- _WHAT IS BEING ASKED_:
Write out exactly the lines that run from the one containing "Instruction: Open the YouTube bookmark" to the end of the entries below, with both end lines included.
EXCERPTED DATA START
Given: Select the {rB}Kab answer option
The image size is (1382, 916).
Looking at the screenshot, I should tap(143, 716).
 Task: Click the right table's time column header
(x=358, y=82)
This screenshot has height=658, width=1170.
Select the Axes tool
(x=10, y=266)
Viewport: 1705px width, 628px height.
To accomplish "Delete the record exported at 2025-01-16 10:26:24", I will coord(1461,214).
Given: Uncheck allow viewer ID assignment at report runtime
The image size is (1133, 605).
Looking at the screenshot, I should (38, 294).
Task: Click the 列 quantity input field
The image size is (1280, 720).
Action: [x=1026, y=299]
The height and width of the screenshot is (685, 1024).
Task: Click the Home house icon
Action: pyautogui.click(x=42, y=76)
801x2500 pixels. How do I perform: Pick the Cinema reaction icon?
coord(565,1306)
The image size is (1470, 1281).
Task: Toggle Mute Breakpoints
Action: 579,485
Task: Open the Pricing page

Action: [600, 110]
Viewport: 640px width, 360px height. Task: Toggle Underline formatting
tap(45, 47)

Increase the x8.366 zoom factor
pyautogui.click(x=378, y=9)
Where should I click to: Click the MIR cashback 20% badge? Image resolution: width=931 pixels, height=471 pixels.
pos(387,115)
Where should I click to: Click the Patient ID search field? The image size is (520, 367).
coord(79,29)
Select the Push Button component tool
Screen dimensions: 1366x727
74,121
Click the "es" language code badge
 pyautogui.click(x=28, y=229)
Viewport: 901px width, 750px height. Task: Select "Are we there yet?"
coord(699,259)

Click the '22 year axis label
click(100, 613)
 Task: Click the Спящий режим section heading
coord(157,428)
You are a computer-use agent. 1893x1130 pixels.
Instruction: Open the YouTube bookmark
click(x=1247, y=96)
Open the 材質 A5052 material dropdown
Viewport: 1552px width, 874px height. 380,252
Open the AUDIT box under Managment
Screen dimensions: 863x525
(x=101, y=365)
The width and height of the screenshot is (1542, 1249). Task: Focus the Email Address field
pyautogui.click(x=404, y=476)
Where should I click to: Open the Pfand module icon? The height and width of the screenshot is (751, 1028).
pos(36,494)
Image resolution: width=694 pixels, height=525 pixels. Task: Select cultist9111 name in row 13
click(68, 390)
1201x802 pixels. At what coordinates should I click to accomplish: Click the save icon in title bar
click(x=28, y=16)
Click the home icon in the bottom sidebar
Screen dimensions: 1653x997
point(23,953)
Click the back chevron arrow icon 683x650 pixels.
EXCERPTED DATA END
- _EXERCISE RESPONSE_:
Instruction: Open the YouTube bookmark
click(x=1247, y=96)
Open the 材質 A5052 material dropdown
Viewport: 1552px width, 874px height. 380,252
Open the AUDIT box under Managment
Screen dimensions: 863x525
(x=101, y=365)
The width and height of the screenshot is (1542, 1249). Task: Focus the Email Address field
pyautogui.click(x=404, y=476)
Where should I click to: Open the Pfand module icon? The height and width of the screenshot is (751, 1028).
pos(36,494)
Image resolution: width=694 pixels, height=525 pixels. Task: Select cultist9111 name in row 13
click(68, 390)
1201x802 pixels. At what coordinates should I click to accomplish: Click the save icon in title bar
click(x=28, y=16)
Click the home icon in the bottom sidebar
Screen dimensions: 1653x997
point(23,953)
Click the back chevron arrow icon 683x650 pixels.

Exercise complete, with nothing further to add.